Text passage
........
The public will not even attempt to understand a theory which it perceives as being based in some mathematical theory that it cannot understand. The public doesn’t do “wonk.”
The public may well know that the outcomes described are what ought to be , to their reckoning, what should be in a “fair” world, but they can’t defend the theory.
(Maybe I should insert here words here like “innocent”, “naive”, or whatever , but I think that everyone who follows these things knows perfectly well what is being discussed here. No extraordinary arrogance here…)
And it is a crying shame that the public doesn’t understand it’s monetary system. Whose fault is that? I put the entire fault on the another part of the Constitution, the First Amendment, the media.
........
Information given
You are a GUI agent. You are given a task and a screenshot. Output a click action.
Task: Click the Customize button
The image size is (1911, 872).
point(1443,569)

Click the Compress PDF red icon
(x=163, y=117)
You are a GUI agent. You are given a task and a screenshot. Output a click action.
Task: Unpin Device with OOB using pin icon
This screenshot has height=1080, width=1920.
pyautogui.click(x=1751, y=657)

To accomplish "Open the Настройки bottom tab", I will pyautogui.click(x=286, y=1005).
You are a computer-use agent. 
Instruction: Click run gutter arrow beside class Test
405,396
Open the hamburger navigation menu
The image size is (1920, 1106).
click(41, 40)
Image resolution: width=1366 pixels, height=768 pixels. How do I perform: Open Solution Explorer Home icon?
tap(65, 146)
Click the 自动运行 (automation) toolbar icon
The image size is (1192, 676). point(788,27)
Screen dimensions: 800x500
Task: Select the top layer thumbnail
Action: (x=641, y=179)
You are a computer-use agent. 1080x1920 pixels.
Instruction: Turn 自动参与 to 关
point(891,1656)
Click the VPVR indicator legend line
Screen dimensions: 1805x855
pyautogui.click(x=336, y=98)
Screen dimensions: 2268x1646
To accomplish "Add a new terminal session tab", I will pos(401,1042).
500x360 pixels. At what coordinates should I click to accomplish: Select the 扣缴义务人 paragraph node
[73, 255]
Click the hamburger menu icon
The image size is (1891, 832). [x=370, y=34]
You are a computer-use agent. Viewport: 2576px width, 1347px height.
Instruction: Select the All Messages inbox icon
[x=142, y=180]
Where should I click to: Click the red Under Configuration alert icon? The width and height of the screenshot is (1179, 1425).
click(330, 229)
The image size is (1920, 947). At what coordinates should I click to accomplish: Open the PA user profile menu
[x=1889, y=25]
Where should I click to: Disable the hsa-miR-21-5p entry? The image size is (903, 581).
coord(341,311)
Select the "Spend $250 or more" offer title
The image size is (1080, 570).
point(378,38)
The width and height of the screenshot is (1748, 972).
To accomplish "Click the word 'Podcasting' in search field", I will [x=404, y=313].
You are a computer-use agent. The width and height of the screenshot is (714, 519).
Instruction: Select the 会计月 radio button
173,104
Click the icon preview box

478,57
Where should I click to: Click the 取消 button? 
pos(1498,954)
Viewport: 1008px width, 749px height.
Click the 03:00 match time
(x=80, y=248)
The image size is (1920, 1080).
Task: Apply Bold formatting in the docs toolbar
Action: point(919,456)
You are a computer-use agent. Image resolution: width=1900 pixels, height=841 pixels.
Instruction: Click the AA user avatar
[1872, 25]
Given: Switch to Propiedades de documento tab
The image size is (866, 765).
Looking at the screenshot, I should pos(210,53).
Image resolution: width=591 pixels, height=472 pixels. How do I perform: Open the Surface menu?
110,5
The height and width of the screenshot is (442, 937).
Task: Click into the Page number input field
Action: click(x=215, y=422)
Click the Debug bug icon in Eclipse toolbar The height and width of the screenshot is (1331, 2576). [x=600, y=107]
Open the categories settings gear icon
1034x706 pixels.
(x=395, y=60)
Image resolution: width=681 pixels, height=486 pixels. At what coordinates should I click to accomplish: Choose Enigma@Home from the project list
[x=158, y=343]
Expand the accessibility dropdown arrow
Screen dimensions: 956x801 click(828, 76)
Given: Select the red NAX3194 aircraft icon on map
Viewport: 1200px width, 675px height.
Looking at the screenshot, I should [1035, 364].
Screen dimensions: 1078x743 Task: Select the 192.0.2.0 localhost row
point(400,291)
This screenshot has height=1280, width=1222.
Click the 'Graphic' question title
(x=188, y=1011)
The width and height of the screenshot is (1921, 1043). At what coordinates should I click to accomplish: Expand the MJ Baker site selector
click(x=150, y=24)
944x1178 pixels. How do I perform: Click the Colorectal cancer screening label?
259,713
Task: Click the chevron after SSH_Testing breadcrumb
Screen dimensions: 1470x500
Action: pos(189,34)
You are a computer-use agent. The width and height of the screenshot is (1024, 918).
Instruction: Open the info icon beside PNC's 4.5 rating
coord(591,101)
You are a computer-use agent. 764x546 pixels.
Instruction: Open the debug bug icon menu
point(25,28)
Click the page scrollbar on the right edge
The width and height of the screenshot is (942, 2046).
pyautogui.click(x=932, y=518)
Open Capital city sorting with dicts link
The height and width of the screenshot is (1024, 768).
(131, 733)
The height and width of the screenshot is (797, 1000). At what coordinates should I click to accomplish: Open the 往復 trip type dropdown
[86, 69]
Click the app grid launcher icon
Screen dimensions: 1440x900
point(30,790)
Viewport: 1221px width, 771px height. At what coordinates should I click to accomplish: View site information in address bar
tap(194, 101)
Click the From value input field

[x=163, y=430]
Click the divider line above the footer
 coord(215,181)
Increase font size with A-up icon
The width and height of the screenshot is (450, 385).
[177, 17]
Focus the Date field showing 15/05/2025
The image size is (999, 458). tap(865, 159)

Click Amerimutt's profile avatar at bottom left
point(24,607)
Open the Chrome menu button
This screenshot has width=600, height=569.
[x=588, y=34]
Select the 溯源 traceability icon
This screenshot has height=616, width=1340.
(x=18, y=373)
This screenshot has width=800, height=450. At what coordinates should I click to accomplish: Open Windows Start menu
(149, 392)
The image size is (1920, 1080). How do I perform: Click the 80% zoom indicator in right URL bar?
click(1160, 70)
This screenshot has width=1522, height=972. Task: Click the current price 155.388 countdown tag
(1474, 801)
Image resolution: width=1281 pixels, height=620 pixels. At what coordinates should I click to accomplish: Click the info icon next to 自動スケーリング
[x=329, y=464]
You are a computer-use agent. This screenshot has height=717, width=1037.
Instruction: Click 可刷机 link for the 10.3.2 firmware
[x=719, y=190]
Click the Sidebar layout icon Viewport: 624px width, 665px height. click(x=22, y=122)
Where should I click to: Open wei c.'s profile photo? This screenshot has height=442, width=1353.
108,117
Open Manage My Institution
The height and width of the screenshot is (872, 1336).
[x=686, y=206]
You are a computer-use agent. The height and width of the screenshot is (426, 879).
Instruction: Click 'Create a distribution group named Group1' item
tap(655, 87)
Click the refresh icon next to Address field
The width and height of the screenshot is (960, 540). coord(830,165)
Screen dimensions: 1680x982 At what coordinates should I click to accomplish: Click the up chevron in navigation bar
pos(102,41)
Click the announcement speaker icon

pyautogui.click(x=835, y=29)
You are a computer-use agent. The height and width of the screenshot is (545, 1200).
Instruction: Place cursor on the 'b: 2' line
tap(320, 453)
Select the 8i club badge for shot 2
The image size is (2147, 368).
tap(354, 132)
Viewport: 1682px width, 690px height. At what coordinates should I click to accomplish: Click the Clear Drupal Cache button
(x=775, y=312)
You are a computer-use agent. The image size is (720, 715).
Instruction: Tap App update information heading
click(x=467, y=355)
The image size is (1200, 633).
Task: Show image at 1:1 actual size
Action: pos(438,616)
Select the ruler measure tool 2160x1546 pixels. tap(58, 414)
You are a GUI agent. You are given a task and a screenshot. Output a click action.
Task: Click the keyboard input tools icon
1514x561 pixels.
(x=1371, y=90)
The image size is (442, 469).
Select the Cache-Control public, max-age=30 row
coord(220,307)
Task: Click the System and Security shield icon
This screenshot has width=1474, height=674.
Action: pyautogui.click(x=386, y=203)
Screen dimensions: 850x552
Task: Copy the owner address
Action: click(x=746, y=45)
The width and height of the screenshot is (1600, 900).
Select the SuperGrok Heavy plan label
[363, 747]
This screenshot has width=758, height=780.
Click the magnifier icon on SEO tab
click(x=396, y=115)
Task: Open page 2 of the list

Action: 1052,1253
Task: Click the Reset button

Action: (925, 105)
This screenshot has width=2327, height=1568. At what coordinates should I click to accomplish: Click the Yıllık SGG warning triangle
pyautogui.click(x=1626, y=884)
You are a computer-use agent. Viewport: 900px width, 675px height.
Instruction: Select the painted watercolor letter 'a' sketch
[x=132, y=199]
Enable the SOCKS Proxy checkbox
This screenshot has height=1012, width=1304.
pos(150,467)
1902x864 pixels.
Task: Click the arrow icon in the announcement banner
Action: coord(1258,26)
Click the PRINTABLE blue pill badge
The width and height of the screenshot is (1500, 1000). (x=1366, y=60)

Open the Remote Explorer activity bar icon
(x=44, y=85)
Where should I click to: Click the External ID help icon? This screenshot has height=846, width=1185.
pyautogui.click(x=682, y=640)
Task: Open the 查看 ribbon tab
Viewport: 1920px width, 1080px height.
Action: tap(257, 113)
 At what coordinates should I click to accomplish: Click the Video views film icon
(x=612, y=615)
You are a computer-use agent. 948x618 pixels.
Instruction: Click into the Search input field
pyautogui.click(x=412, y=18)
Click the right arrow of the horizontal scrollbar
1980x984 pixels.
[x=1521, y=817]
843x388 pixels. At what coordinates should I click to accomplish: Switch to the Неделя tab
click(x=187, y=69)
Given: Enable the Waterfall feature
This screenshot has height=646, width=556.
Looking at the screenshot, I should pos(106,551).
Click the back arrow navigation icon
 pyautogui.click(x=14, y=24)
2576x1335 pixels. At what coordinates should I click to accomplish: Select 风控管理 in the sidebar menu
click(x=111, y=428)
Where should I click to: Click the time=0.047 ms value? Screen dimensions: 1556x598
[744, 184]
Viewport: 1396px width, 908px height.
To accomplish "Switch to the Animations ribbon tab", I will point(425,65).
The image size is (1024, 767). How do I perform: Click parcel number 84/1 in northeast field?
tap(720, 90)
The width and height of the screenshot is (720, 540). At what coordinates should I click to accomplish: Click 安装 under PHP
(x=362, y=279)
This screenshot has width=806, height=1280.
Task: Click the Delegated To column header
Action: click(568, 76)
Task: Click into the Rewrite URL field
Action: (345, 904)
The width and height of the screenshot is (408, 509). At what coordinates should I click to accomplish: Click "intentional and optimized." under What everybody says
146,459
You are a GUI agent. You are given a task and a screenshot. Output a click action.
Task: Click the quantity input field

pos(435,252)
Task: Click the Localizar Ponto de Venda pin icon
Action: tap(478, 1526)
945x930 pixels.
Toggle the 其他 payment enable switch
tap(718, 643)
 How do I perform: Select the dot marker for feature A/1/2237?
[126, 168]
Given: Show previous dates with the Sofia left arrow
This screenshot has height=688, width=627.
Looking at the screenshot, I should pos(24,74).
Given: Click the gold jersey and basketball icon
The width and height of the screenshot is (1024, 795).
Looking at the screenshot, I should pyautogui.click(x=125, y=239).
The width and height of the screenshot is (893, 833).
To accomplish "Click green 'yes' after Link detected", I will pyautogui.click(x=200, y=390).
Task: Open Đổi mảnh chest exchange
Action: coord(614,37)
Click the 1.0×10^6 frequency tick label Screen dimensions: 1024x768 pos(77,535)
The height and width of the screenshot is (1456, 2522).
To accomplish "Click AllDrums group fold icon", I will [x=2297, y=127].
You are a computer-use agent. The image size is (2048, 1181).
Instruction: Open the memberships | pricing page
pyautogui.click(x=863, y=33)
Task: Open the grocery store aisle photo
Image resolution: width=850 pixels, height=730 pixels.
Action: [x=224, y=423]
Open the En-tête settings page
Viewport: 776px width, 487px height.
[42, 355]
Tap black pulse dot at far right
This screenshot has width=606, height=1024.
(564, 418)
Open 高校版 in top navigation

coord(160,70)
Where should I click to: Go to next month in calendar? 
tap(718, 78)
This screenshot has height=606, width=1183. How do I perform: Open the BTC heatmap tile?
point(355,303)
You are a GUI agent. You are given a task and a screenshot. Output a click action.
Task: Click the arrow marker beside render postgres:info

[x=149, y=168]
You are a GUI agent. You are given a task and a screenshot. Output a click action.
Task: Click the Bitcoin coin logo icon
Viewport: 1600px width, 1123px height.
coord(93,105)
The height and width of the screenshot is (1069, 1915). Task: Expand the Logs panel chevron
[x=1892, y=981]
........
Short problem 1
List every word in the passage about public understanding of monetary theory that appears inside quotation marks.
Short problem 2
Extend the passage about public understanding of the monetary system, picking up after its final sentence.

Task result 1
wonk, fair, innocent, naive

Task result 2
For example, last night I happened to catch the last few words of an interview that was broadcsst on PBS “The News Hour” in which the PBS interviewer, Judy Woodruff, let a representative of the Peterson Institute of International Economics (A Pete Peterson device) get away with comparing the US debt with that of Greece–unchallenged!–but she then let some other talking head agree with him, saying, as I recall that we were all going the way of Greece if we didn’t get out house in order, or something along those lines. This is TV that we pay for. What a joke. I see now why revolutions occur.
Some of you folks who are most active in this field of economics are going to have to get yourselves a PR agency. The rest of the media is obviously too busy currying favor with the elite to pay any attention to this most important topic.